選考基準はⅠ.学術論文としての形式、Ⅱ.研究目的・分析・結果[⑴研究目的、視点、調査手法の新規性、⑵研究目的の明確さ、⑶先行研究との連続性と独自性、⑷分析、⑸分析結果]、Ⅲ.発表の仕方であった。大会後に各選考委員の評価点数と合計点を入れた評価表を確認しながら、委員全員で意見交換を行なった。
審査の結果、2024 年度の大会優秀発表賞は、井上智晶氏(東京大学大学院 学際情報学府 博士課程)の「現代美術ギャラリーにおける所属作家の選考とジェンダー:プライマリー・ギャラリーを対象とした聴き取り調査から」が受賞することになり、同年秋の講演会(京都橘大学)で表彰式が行われた。現代美術作家のキャリア形成の困難性をジェンダーの観点から実証的に分析した貴重な研究であり、視点の新規性や独自性の観点から高く評価された。
大会優秀発表賞(次年度より「大会若手優秀発表賞」に名称変更)は、学会を将来的に担う若手会員の研究を活性化させることを目的に創設された賞である。次年度も多くの若手会員に積極的に応募していただきたい。

大会優秀発表賞受賞の御礼
東京大学大学院 学際情報学府 博士課程 井上 智晶
この度は2024 年度文化経済学会<日本>研究大会にて発表いたしました、「現代美術ギャラリーにおける所属作家の選考とジェンダー:プライマリー・ギャラリーを対象とした聴き取り調査から」を優秀発表賞に選出いただきましたこと、大会関係者、選考委員の皆様に深く御礼申し上げます。また、本研究の実施にあたりましてギャラリー・オーナーの皆様をはじめとして多くの方に多大なるご協力とご厚意をいただきました。この場をお借りして、本研究に協力してくださいました皆様に心より感謝申し上げます。

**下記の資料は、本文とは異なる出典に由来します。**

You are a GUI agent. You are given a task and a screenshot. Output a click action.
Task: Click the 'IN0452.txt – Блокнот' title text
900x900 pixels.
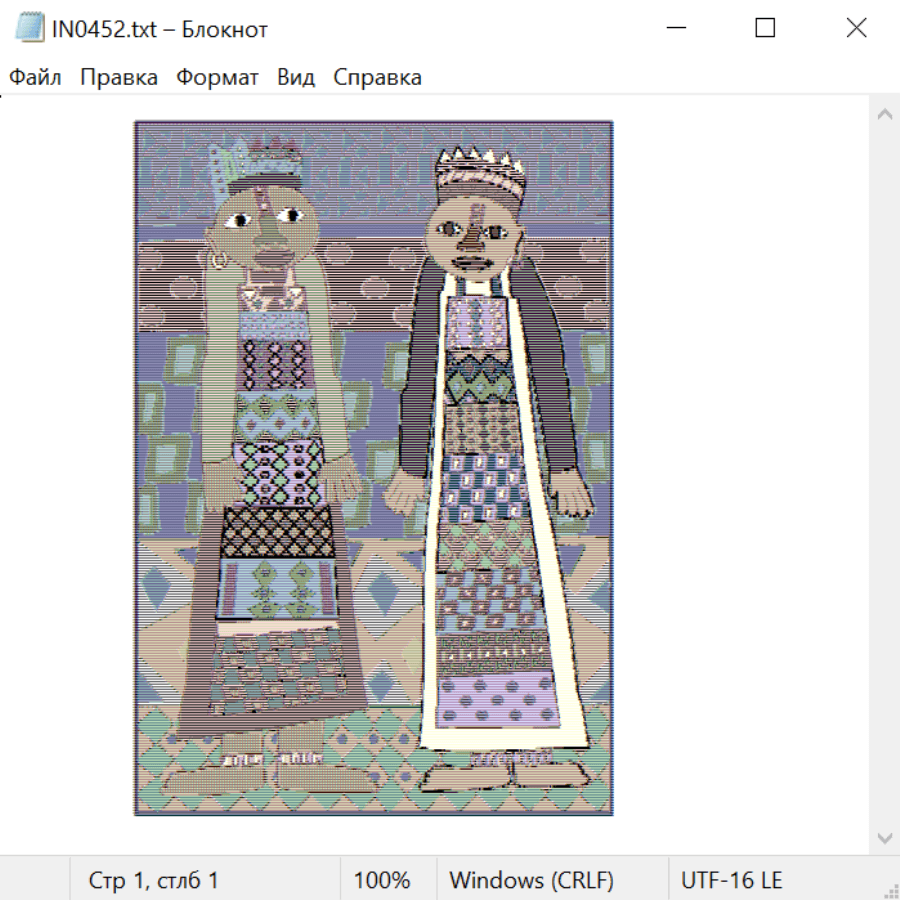160,29
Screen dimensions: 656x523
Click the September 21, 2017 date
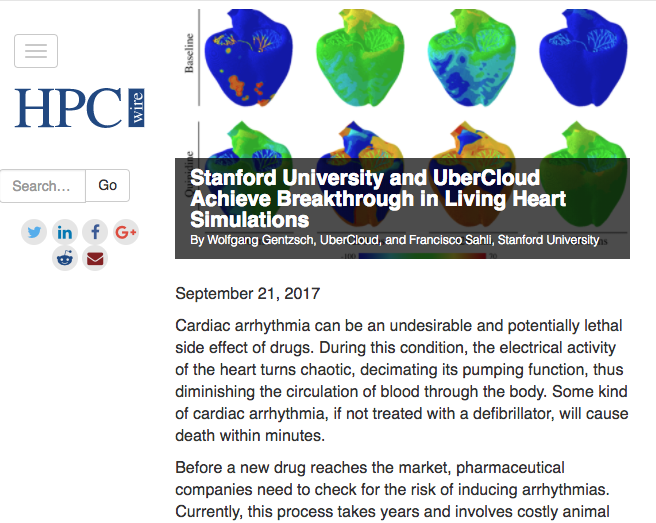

2019 年に開催された「あいちトリエンナーレ」以降、現代美術業界のジェンダー・ギャップは大きな問題となりました。芸術祭、美術館、美術大学など、さまざまな場面における男女比率とその格差を示すグラフに、一人の美術大学生として私自身非常に大きな衝撃を受けたのを思い出します。そこで本研究では特に、ギャラリーが美術作家の活動やキャリアに与える影響とその性差について着目することで、現代美術業界のジェンダー問題を検討することを試みました。
研究大会では皆様から貴重なご意見、ご指摘をいただき、勉強不足を痛感するとともに、身の引き締まる思いになりました。この受賞を励みに、学術研究の発展、及びアートシーンへの研究成果の還元のためにも、研鑽に励んでいく所存です。ご指導ご鞭撻のほどよろしくお願い申し上げます。
この度は誠にありがとうございました。